植民地朝鮮の日本人宗教者
記事題目
「内鮮融和と日滿親善を目し 東亞佛敎協和會生る 日比谷公會堂で華々しく發會」
作者
雑誌名
『中外日報』
号数等
年月日
1932年12月25日
本文
朝鮮佛敎普及會では現下の非常時に際し思想國難を救ひ、自力更生を行ひ内鮮の融和と日滿親善を圖るため今回左記陣容の下に東亞佛敎協和會と改名し去る二十參日正午より東京の日比谷公會堂に於て之が發會式に兼ねて大講演會を開催する所があつたが、歳末にも拘らず相當の入りを示し、特に永井拓相は高山書記官を通して別項の如き祝辞を述べ今後を期待する所あつた。

項目一覧:
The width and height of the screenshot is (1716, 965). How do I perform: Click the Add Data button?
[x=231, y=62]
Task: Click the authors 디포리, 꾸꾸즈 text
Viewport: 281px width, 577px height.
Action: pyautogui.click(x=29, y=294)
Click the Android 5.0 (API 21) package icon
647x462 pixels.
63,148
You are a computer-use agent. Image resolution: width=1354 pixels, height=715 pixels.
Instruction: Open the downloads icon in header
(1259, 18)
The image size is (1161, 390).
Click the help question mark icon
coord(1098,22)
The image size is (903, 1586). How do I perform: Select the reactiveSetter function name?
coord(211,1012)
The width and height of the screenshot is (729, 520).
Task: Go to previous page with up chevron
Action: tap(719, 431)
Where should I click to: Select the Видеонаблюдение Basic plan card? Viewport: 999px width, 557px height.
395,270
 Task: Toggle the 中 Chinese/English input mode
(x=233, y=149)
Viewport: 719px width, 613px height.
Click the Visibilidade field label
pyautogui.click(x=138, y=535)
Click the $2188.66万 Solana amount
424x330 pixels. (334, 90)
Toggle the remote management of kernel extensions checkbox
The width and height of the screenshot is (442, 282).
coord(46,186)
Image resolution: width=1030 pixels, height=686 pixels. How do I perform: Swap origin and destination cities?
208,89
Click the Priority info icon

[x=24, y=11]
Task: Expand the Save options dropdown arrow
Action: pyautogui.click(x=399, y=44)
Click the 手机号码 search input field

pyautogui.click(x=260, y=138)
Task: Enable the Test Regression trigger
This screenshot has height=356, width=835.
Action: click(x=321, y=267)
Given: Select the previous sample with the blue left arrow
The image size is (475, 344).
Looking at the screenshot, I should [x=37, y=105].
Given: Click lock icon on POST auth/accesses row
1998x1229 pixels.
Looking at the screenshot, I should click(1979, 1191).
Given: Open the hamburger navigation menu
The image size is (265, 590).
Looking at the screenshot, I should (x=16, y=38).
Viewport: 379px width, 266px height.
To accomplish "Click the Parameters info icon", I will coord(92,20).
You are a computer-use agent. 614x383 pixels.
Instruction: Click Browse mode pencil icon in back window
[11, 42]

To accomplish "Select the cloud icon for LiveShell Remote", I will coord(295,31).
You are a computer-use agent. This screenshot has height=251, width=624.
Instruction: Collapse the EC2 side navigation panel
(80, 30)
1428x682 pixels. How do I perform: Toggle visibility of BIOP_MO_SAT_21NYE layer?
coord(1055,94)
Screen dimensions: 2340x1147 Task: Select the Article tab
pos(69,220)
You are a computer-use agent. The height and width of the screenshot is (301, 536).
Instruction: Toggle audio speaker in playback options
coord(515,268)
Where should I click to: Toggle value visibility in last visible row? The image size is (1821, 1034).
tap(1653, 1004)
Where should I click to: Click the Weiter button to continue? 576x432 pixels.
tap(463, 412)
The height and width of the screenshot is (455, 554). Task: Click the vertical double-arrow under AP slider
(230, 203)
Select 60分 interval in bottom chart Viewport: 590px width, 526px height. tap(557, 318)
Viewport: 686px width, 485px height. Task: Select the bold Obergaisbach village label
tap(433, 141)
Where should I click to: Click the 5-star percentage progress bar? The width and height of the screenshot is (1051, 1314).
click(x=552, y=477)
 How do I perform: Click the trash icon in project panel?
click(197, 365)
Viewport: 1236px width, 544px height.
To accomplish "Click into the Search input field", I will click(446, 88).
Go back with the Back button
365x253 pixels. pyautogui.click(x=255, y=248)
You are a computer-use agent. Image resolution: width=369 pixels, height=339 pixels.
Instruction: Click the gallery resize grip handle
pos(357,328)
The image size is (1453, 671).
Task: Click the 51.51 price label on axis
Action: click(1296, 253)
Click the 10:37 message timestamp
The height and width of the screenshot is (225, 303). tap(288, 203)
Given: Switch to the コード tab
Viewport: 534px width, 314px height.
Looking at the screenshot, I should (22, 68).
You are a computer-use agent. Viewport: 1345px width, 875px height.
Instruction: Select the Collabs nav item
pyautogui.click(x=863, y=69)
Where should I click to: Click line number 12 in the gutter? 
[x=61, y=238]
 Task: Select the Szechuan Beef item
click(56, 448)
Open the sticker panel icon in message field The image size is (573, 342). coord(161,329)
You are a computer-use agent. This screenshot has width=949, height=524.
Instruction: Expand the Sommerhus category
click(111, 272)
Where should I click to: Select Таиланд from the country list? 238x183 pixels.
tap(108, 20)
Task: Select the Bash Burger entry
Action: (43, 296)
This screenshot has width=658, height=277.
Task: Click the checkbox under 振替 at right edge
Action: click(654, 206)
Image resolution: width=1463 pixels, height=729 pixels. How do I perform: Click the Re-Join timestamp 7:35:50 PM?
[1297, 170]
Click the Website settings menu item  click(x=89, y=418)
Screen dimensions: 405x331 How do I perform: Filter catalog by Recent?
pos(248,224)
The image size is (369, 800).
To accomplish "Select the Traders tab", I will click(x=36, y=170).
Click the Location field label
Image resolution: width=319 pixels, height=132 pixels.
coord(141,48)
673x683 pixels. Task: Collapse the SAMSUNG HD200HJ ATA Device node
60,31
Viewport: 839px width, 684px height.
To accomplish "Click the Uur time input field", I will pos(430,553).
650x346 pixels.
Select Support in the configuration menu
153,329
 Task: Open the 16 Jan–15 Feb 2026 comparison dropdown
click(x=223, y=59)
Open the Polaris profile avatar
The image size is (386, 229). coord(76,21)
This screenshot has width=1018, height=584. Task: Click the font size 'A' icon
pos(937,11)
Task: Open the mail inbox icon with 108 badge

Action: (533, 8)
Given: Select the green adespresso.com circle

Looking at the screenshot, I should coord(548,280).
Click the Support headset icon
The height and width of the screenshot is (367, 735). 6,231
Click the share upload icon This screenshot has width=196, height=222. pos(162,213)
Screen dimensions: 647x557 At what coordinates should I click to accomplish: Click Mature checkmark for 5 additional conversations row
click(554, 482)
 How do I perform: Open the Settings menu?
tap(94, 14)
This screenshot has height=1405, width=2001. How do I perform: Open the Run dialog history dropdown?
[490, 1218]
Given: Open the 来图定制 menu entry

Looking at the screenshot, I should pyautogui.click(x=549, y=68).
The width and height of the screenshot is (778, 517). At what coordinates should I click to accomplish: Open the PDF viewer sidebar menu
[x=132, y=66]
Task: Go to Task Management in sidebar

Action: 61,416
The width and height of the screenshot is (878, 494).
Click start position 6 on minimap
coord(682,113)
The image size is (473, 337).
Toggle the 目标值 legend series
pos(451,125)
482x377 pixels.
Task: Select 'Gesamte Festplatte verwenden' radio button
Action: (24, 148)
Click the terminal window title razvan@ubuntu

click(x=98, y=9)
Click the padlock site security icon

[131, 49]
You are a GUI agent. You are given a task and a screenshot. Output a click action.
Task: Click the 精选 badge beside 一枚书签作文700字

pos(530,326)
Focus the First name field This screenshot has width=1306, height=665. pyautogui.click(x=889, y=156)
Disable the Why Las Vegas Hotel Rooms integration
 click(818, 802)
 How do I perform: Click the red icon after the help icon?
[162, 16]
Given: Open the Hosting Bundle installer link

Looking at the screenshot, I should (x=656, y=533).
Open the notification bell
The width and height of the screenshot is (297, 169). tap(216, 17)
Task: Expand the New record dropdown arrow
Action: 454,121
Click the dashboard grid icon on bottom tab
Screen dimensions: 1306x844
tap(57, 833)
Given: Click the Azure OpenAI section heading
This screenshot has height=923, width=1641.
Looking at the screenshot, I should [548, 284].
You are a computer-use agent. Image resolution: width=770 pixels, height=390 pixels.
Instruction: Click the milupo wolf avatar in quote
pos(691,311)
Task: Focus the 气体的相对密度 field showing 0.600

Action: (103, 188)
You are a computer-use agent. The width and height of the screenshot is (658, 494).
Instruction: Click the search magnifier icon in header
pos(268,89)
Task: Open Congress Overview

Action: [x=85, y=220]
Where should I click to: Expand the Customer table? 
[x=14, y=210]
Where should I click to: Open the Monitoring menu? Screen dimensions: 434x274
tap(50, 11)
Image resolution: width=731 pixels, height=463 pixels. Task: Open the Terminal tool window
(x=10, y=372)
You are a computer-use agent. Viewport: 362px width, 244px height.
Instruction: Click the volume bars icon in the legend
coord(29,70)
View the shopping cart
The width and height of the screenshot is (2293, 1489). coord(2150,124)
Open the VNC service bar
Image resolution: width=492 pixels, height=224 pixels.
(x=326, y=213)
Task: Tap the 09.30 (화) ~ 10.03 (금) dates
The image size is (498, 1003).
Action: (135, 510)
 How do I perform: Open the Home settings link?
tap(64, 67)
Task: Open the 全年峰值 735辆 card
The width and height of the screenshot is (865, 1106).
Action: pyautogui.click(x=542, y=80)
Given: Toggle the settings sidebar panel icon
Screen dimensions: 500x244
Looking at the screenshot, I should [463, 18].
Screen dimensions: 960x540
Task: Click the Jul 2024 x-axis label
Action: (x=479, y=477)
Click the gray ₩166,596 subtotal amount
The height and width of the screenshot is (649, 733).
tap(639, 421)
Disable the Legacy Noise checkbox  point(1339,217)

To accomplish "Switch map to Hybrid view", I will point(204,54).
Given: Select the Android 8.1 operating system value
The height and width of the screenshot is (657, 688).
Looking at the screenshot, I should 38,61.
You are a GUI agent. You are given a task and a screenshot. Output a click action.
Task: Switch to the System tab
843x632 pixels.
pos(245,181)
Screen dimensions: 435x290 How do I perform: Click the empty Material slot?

指示:
ページ抜粋をもとに、次の質問に答えてください。
1. この記事が掲載された雑誌名は何ですか。
2. 朝鮮佛敎普及會は何という名称に改名しましたか。
3. 發會式を兼ねた大講演會はどこで開催されましたか。

結果:
1. 『中外日報』
2. 東亞佛敎協和會
3. 東京の日比谷公會堂